> **AIM**:
Rewrite the entries from the start through the line containing "(x=185, y=14)", switching "Instruction" to "Directive" and leaving everything else unchanged.

-------- DATA IN THIS EXERCISE --------

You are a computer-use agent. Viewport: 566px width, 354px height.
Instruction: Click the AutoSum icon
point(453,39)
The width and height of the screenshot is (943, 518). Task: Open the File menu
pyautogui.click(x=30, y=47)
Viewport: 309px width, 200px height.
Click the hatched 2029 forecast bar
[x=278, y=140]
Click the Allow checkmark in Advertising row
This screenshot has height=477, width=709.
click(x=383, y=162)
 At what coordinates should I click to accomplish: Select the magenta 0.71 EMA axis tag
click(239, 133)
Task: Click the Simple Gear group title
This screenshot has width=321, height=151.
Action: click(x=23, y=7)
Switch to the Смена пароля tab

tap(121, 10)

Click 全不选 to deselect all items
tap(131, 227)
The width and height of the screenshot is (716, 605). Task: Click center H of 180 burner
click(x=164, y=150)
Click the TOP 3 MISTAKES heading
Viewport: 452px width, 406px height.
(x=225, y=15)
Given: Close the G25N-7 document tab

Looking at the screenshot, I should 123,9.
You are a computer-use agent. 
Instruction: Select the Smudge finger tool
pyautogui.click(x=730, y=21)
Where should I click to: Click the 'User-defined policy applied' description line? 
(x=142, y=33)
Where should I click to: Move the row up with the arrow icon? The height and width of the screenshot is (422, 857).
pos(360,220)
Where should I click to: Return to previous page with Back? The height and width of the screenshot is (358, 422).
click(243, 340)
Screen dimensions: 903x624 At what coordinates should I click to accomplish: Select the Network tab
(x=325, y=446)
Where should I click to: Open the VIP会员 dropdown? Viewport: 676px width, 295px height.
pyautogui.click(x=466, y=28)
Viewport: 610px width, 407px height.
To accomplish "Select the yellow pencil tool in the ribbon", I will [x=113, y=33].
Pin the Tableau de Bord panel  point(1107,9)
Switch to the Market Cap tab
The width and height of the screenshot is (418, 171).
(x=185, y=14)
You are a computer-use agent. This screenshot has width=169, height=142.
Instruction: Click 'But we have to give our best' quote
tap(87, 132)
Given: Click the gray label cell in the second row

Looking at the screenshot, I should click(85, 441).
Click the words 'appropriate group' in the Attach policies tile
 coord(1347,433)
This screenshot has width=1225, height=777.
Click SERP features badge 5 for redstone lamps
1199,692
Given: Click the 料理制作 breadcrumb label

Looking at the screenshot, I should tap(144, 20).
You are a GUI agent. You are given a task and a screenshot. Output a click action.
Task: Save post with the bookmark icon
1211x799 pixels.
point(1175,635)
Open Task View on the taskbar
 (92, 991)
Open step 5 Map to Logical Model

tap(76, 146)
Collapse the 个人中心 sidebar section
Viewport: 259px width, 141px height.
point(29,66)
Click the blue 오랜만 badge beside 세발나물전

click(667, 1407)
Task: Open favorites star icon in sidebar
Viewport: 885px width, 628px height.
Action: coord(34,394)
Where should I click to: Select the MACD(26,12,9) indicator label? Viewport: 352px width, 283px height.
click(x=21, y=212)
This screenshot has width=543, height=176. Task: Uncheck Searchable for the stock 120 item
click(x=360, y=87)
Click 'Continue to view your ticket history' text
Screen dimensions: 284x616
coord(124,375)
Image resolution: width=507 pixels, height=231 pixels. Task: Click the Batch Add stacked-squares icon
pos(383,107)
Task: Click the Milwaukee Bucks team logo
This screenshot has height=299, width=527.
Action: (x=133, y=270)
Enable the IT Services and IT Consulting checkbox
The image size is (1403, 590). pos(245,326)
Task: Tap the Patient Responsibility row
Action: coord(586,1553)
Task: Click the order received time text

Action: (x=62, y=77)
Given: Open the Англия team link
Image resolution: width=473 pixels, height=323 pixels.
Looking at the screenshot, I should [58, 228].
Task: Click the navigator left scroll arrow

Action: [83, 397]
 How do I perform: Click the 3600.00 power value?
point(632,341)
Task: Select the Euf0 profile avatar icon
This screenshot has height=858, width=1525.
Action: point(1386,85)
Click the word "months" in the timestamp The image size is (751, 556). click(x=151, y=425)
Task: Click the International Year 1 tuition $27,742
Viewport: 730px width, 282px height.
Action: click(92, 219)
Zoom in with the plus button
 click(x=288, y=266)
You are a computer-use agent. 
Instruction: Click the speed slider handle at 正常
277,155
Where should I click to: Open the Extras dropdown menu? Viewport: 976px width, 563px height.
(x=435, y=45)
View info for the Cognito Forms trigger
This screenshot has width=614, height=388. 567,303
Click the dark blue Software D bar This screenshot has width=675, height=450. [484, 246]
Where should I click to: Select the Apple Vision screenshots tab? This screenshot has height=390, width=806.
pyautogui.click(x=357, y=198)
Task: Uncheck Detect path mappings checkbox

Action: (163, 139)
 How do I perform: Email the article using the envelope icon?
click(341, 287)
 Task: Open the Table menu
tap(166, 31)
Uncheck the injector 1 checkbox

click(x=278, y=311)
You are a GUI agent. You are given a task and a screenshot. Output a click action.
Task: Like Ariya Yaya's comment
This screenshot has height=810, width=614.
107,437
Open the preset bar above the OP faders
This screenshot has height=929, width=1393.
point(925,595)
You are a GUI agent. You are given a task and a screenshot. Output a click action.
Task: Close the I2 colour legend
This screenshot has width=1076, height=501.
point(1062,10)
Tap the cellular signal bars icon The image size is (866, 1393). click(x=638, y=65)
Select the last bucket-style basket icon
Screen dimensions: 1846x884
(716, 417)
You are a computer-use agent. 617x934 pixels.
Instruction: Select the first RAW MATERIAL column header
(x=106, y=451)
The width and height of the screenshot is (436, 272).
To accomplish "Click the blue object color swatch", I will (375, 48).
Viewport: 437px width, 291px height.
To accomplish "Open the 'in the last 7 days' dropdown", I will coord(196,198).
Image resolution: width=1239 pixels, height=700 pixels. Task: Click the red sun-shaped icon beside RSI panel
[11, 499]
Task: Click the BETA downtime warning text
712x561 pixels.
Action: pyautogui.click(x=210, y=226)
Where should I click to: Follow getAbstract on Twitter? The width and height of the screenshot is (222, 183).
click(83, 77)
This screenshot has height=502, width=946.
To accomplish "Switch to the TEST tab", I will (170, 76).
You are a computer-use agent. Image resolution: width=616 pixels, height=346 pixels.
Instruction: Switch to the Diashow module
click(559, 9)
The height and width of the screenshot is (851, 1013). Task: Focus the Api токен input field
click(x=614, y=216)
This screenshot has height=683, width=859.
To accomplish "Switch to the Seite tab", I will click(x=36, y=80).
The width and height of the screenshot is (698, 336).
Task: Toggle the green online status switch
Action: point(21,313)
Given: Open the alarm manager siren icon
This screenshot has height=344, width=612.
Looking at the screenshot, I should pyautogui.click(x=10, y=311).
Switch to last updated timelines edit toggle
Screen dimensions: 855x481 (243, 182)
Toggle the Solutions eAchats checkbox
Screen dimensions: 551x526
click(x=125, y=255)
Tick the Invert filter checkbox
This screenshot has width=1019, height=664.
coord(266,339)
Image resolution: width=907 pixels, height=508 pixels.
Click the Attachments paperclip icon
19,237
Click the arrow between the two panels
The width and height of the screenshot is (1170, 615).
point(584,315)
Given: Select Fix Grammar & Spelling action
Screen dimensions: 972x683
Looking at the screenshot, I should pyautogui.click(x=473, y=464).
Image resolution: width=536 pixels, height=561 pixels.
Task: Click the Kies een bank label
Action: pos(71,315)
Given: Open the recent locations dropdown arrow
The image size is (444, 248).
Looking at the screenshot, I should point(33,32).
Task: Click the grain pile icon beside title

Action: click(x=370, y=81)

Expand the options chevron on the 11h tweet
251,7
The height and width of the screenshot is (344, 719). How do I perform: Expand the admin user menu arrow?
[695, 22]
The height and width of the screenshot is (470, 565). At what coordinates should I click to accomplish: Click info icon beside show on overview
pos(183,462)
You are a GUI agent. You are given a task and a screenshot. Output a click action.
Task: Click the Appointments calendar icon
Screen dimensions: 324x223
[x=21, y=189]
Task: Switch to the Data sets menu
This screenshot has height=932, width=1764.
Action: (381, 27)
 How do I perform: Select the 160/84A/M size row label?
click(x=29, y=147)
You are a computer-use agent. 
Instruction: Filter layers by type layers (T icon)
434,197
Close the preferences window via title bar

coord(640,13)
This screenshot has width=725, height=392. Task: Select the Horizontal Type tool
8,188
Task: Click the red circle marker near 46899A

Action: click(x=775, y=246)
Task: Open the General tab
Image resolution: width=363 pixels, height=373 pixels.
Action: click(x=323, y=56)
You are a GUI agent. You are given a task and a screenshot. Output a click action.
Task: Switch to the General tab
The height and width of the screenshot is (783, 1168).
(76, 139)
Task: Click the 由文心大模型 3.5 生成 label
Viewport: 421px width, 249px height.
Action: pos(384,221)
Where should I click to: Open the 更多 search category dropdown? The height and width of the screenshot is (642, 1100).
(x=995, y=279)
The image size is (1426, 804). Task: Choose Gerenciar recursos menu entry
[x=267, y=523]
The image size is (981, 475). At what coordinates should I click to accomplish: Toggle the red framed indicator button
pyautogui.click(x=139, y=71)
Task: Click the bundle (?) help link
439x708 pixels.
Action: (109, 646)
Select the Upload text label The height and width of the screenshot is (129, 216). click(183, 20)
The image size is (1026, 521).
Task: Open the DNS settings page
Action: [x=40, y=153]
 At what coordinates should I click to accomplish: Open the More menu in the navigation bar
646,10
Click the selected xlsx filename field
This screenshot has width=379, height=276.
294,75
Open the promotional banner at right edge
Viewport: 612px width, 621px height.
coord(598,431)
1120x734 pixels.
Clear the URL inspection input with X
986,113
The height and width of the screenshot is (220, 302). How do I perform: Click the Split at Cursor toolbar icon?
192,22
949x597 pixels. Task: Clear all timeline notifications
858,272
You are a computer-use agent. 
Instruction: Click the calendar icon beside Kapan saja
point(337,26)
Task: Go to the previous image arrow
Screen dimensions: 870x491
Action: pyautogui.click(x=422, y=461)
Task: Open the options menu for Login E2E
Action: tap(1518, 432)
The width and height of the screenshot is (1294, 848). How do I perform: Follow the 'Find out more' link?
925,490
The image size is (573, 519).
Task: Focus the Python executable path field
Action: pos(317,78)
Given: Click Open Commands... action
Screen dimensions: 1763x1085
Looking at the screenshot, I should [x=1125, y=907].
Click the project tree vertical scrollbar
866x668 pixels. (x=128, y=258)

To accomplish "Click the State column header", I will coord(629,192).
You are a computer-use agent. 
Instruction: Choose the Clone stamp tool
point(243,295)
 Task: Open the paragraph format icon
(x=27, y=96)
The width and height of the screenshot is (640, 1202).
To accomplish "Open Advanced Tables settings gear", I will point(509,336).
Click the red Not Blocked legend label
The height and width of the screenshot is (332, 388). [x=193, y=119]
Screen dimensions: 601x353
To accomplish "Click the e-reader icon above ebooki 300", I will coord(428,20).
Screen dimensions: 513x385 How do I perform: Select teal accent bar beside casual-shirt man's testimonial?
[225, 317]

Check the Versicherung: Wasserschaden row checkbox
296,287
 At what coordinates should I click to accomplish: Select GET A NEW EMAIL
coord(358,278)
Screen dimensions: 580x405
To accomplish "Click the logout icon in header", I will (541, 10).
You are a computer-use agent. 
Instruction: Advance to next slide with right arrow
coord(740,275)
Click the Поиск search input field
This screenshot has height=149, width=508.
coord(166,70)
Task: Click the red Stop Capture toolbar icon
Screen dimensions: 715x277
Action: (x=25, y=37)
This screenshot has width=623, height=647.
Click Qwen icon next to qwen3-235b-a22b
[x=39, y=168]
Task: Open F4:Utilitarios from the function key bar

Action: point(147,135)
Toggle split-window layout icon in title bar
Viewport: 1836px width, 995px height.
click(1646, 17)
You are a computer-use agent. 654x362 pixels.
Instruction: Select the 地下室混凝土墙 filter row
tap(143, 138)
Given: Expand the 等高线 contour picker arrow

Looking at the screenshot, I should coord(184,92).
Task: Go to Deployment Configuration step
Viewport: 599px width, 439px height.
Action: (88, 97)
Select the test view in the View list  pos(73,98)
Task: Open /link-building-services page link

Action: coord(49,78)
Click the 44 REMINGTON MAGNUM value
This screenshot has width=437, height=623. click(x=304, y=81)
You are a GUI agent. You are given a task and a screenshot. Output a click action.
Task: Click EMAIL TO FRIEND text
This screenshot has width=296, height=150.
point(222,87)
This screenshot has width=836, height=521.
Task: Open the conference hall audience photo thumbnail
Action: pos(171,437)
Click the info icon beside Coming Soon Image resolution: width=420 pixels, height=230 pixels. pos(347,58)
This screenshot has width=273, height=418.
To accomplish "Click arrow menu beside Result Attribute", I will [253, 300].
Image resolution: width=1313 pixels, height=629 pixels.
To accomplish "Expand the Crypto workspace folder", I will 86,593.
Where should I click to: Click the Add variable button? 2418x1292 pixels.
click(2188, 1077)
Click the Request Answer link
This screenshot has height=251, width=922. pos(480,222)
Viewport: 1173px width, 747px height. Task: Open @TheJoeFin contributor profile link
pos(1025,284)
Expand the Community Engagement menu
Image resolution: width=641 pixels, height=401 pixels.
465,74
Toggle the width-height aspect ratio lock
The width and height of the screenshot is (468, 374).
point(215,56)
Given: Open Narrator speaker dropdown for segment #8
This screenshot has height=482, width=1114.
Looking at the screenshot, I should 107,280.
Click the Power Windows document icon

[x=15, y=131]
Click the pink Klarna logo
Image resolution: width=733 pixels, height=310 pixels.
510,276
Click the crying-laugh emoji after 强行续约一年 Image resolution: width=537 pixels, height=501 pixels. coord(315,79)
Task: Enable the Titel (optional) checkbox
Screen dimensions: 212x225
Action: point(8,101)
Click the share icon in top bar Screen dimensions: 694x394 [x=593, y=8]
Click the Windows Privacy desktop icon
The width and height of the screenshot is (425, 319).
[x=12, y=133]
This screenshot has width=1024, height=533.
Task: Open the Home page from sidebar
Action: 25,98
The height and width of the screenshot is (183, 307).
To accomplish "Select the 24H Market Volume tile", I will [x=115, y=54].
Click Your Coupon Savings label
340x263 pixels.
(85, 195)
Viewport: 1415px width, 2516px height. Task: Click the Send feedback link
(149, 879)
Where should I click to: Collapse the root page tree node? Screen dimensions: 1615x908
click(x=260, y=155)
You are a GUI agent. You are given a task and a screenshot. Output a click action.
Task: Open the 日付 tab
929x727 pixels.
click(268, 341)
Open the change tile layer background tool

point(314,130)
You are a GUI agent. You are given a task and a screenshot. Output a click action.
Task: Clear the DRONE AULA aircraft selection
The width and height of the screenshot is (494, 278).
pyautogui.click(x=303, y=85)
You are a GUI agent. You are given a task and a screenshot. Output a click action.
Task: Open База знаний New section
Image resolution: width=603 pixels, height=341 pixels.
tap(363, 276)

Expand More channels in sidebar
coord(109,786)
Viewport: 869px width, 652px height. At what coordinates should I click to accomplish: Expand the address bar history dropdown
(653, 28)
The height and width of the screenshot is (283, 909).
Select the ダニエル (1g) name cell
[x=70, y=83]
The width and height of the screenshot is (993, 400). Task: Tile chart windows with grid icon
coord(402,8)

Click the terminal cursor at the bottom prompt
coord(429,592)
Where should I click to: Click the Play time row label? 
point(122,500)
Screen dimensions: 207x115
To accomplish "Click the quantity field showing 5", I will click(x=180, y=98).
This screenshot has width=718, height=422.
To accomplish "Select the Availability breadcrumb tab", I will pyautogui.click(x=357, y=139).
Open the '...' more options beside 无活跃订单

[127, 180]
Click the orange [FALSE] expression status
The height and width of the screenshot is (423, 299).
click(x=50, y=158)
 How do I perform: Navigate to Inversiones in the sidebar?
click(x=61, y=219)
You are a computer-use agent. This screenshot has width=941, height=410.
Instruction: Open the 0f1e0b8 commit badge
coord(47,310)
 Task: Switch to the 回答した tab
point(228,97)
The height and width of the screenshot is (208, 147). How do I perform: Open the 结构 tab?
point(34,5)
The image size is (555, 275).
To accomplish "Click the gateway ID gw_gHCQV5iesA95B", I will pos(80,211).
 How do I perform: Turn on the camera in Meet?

--------

> **SOLUTION TO THIS PROBLEM**:
You are a computer-use agent. Viewport: 566px width, 354px height.
Directive: Click the AutoSum icon
point(453,39)
The width and height of the screenshot is (943, 518). Task: Open the File menu
pyautogui.click(x=30, y=47)
Viewport: 309px width, 200px height.
Click the hatched 2029 forecast bar
[x=278, y=140]
Click the Allow checkmark in Advertising row
This screenshot has height=477, width=709.
click(x=383, y=162)
 At what coordinates should I click to accomplish: Select the magenta 0.71 EMA axis tag
click(239, 133)
Task: Click the Simple Gear group title
This screenshot has width=321, height=151.
Action: click(x=23, y=7)
Switch to the Смена пароля tab

tap(121, 10)

Click 全不选 to deselect all items
tap(131, 227)
The width and height of the screenshot is (716, 605). Task: Click center H of 180 burner
click(x=164, y=150)
Click the TOP 3 MISTAKES heading
Viewport: 452px width, 406px height.
(x=225, y=15)
Given: Close the G25N-7 document tab

Looking at the screenshot, I should 123,9.
You are a computer-use agent. 
Directive: Select the Smudge finger tool
pyautogui.click(x=730, y=21)
Where should I click to: Click the 'User-defined policy applied' description line? 
(x=142, y=33)
Where should I click to: Move the row up with the arrow icon? The height and width of the screenshot is (422, 857).
pos(360,220)
Where should I click to: Return to previous page with Back? The height and width of the screenshot is (358, 422).
click(243, 340)
Screen dimensions: 903x624 At what coordinates should I click to accomplish: Select the Network tab
(x=325, y=446)
Where should I click to: Open the VIP会员 dropdown? Viewport: 676px width, 295px height.
pyautogui.click(x=466, y=28)
Viewport: 610px width, 407px height.
To accomplish "Select the yellow pencil tool in the ribbon", I will [x=113, y=33].
Pin the Tableau de Bord panel  point(1107,9)
Switch to the Market Cap tab
The width and height of the screenshot is (418, 171).
(x=185, y=14)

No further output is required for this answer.